Kennedy Stewart, the NDP MP for Burnaby–Douglas whose riding is being chopped and joined with North Vancouver, said his office has been flooded with complaints from residents who feel that two communities who don’t interact with one another should not be joined together politically.
Stewart readily acknowledged that under the current proposal his riding would have gone Conservative.
“I won by two per cent and I don’t think under the new boundaries my margin of victory would have been that generous,” he said smiling.
“Last election, it would definitely have been harder to win this riding under the proposed boundaries, that’s for sure, but most constituents really just don’t understand how the two communities are going to work together under these boundaries,” he said.
The change would make it more difficult for residents who rely on public transit to get to his constituency office, Stewart said. He might have to spend more money opening another office, and politically, it would be more difficult and more expensive to run elections and mobilize teams of volunteers in both communities, he said.
Stewart, a former political scientist at Simon Fraser University, said he’ll run in Burnaby North–Seymour if that’s the commission’s final decision. But he doesn’t see why his riding — which is just about the size of the electoral quotient — couldn’t have been spared from a complete overhaul.
Stewart said the NDP hopes to win government in 2015 and the riding boundaries may not matter as much if there is a huge shift in public support.
“In some ways, as we’ve seen in Quebec, if the population decides to make a massive change, boundaries don’t really matter that much,” he said. “In a lot of the ridings around the Lower Mainland that are fairly close races, (the boundaries) can make a lot of difference but also if you have a big groundswell naturally, then maybe they are less of a factor.”
No one from the Conservative Party would speak to HuffPost for this story. In an article in The Tri-City News, however, Heritage Minister James Moore, the MP for Port Moody-Westwood-Port Coquitlam and the senior minister for B.C., expressed disappointment that the southern part of Port Coquitlam had been removed from his riding.
“What you want is to have some sort of continuity of community identity,” Moore is quoted as saying.
Port Coquitlam city councillor Brad West told HuffPost he’s angered by the commission’s proposed changes, which split his community of 55,000 people into three ridings.
“It’s pretty clear to me that the person who drew it has never actually stepped foot in Port Coquitlam and probably just looked at a map and said: ‘This looks good, we’ll put a line here and a boundary there and it looks good,’” he said.
The potential gains for the Conservatives puzzle Vancouver Centre Liberal MP Hedy Fry, though she doesn’t believe the commissioners gerrymandered. In fact, she said she believes they “have bent over backwards to prove that they haven’t.”
“But at the same time, you look at what the changes are and you say well this isn’t logical, it means we are getting a lot more Conservative seats. So how did that happen in a non-flawed process?” she said.
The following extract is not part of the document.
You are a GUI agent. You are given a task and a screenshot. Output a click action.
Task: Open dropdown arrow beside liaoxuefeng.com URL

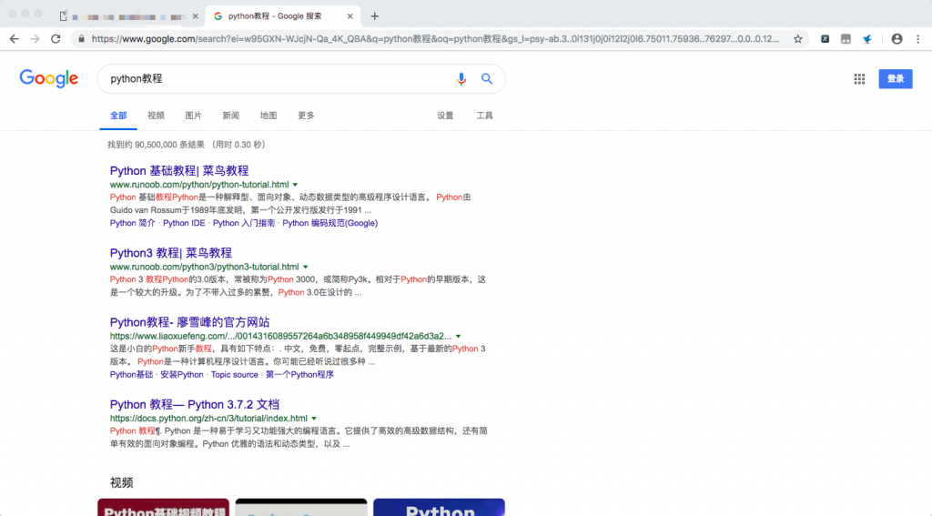[x=458, y=336]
Ladyman insisted the commission paid “zero” attention to political representation.
“I am well aware that every time you change a boundary that probably has huge ramifications on the political process ... but we don’t take that in consideration,” he told HuffPost.
“I can’t even tell you who represents some of the ridings. That is not one of the things we even talk about or look at,” he said.
The boundary commission is expected to release a second proposal before Christmas taking into account the public hearings. The new riding map should be final by the summer of 2013.